4º dia - 31 Agosto 2022

Atividade na "Escola Estadual Indígena Chiquitano", Espaço Central, Portal do Encantado

No período da manhã, foi realizado o Workshop sobre os forameníferos na "Escola Estadual Indígena Chiquitano", na Aldeia Central. A atividade iniciou com uma pequena palestra  e, em seguida, os alunos observaram através da lupa as amostras dos forameníferos. Por fim, foram realizadas atividades criativas com os forameníferos: pintando, desenhando e cantando canções relacionadas à água. Também contaram sobre locais onde era possível encontrar conchas no território indígena. Assim, ficou decidido que no dia seguinte, pela manhã, iriam ao rio Tarumã procurar pelas conchas. Quanta emoção!

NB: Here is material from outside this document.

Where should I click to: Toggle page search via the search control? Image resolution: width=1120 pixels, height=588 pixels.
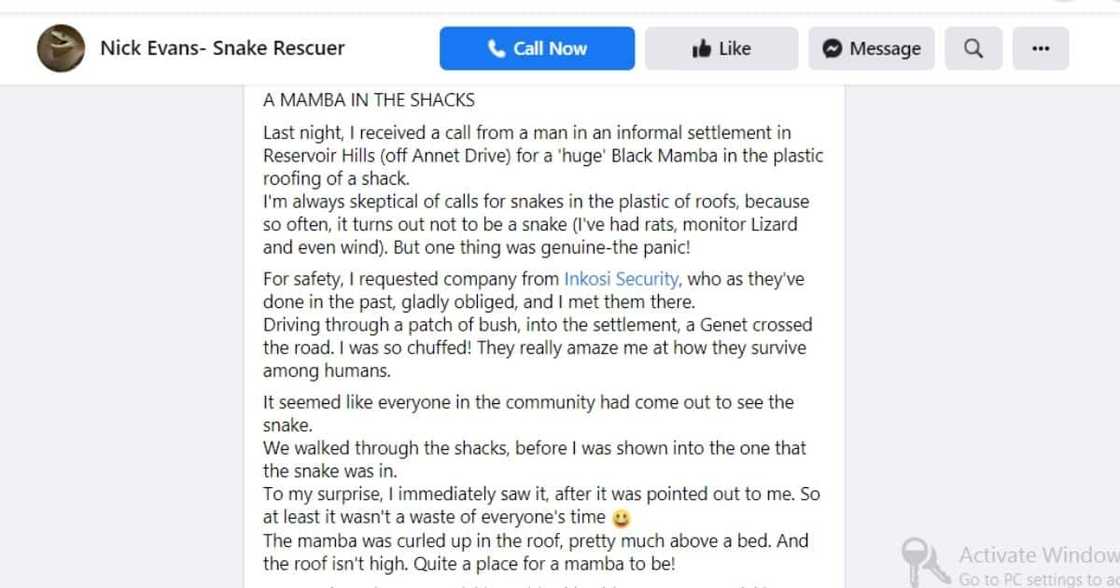coord(972,47)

Antes da manhã chegar, Giulia, Loyuá,  Silvano e Edmundo desfrutaram da companhia e sabedoria do Pajé Lourenço, passando o dia com ele. Foram conhecer o Memorial Chiquitano e, à noite, escutaram o Pajé rezar e tocar sua flauta feita de Taquara. Foi realmente mágico! Antes de o dia terminar, foram relaxar na cachoeira perto da Aldeia Fazendinha, onde fica a casa do Pajé. As crianças foram juntas, brincando de se molhar. Uma vida repleta de cuidado com a natureza, vivências construídas sob a proteção da mãe natureza.

 

5º dia -  1 Setembro 2022

Atividade no Rio Tarumã

Como combinado no dia anterior, os professores levaram os alunos, em conjunto com Giulia, Loyuá e Silvano para procurarem conchas no rio Tarumã. Todos entraram na água e começaram a nova aventura, andando por 2 horas no rio à procura de conchas e animais e por que não forameníferos... Você pode imaginar isso?!

 

6º dia - 2 Setembro 2022

Retorno para Cuiabá da Vila Nova Barbecho

O sexto dia foi o dia de dizer adeus aos amigos e voltar para casa. Gostaríamos de ligar para dizer obrigado. Terminamos a viagem já sentindo saudades das amizades que fizemos e das pessoas que reencontramos. Foi um momento mágico em nossas vidas que ficará para sempre em nossas memórias. O Projeto Ocean Senses foi primordial para o intercâmbio de ideias, para aproximar realidades muito diferentes, repletas de conhecimentos e cosmovisões. A água trouxe consigo memórias que fluirão para sempre em nossas vidas! Tchapié (obrigado na língua Chiquitano)! Aguardamos próximas aventuras junto aos indígenas da etnia Chiquitano, um povo forte que reivindica seu território na fronteira do Mato Grosso/Brasil – Bolívia, objetivando proteger a natureza, os rios e toda a vida que existe nela, inclusive as suas. O povo Chiquitano resiste!